The video’s release in November 2015 sparked furious protests over its graphic images. The department’s handling of the case added to the controversy as several officers gave reports and accounts indicating McDonald had menaced or attacked Van Dyke with a knife. That clashed with the video showing McDonald moving away from officers. In addition, commanding officers promptly signed off on the reports and initially ruled the shooting justified.
Just after the video’s release, Emanuel fired then-police Superintendent Garry McCarthy, and Cook County State’s Attorney Anita Alvarez lost her bid for re-election last year after criticism for failing to charge Van Dyke with murder until it became clear the video would become public.
McDonald’s death brought cries for policing reform to a head in Chicago, but discontent with the city’s police reaches back decades, particularly among African-Americans, many of whom have had run-ins with police they found to be disrespectful or aggressive.

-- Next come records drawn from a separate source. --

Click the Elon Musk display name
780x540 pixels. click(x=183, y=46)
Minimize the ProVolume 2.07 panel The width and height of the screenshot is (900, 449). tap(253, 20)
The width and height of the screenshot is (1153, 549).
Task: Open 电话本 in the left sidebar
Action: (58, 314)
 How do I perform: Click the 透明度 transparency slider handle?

Lynch announced the investigation into the department in December 2015, but Emanuel jumped ahead of her agency by commissioning his own report from his hand-picked panel, the Police Accountability Task Force. In April that panel released a report accusing the department of racial bias that has hurt African-Americans and calling for reforms in police discipline, among other areas.
Ongoing Department of Justice investigations and enforcement
- Note: There are two ongoing investigations in Orange County, Calif. The DOJ is enforcing two agreements on Maricopa County, Ariz., a consent decree and a post-judgment order. Sources: Department of Justice and Tribune reporting.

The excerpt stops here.